• REQUIREMENT: In the data below, find each line carrying the string "button" and copy it out.

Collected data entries

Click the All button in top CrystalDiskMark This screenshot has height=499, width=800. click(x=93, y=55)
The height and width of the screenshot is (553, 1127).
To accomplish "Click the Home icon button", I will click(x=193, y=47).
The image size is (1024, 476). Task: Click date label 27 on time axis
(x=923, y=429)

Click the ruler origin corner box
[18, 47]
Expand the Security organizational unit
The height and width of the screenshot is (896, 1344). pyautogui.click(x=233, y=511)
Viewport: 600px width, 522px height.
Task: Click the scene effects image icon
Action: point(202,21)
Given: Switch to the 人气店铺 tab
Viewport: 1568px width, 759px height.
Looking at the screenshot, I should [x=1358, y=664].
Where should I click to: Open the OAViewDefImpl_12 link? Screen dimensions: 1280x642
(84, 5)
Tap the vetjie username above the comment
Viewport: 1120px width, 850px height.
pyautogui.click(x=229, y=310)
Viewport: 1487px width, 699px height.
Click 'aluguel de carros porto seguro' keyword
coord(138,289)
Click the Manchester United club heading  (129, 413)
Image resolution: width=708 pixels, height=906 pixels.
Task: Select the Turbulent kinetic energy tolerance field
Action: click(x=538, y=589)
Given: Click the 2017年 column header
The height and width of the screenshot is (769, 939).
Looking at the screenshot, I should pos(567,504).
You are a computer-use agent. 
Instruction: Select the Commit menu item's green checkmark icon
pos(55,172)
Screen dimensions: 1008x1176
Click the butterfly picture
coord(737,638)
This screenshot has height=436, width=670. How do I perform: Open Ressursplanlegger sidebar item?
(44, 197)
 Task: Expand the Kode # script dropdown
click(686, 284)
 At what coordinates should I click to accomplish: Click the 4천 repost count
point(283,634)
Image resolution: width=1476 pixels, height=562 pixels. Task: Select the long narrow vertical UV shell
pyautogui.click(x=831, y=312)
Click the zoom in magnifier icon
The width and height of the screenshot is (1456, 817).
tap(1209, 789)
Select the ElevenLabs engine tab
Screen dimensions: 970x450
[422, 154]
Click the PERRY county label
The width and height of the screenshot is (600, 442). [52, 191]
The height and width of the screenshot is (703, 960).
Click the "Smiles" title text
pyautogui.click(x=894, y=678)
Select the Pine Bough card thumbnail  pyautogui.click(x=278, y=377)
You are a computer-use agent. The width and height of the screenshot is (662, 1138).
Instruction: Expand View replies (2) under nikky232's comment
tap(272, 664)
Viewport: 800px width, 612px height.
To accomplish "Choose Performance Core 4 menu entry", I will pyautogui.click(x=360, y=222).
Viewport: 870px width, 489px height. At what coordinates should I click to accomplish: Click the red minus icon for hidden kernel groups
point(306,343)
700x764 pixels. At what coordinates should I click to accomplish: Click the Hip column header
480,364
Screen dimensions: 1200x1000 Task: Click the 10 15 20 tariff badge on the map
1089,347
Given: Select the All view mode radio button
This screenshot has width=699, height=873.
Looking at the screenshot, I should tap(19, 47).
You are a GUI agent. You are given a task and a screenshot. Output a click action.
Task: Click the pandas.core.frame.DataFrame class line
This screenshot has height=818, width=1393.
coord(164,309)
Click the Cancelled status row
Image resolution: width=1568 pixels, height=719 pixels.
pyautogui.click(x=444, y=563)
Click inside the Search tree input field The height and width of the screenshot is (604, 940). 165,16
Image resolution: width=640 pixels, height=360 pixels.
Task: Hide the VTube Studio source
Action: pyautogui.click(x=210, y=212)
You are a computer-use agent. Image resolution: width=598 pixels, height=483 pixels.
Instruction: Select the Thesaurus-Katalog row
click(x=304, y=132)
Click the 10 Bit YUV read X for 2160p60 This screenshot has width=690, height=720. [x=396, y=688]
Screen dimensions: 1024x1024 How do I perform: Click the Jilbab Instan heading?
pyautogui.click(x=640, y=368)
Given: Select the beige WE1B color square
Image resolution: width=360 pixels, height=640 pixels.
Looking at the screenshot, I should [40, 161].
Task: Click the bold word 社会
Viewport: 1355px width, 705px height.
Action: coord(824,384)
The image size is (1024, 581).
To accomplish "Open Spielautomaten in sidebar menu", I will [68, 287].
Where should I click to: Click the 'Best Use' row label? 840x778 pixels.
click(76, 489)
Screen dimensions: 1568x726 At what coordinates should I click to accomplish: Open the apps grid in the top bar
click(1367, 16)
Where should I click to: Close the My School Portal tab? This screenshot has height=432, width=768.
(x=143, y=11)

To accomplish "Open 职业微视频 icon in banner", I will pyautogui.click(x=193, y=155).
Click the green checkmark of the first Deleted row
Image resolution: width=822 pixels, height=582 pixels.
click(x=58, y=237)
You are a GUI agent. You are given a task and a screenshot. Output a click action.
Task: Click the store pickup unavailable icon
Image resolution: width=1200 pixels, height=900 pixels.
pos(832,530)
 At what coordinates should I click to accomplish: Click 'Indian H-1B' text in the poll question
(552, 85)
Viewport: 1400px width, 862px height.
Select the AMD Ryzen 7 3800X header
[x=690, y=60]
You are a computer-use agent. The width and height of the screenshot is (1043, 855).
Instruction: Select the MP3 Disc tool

• OUTPUT BELOW:
Click the All button in top CrystalDiskMark This screenshot has height=499, width=800. click(x=93, y=55)
To accomplish "Click the Home icon button", I will click(x=193, y=47).
Given: Select the All view mode radio button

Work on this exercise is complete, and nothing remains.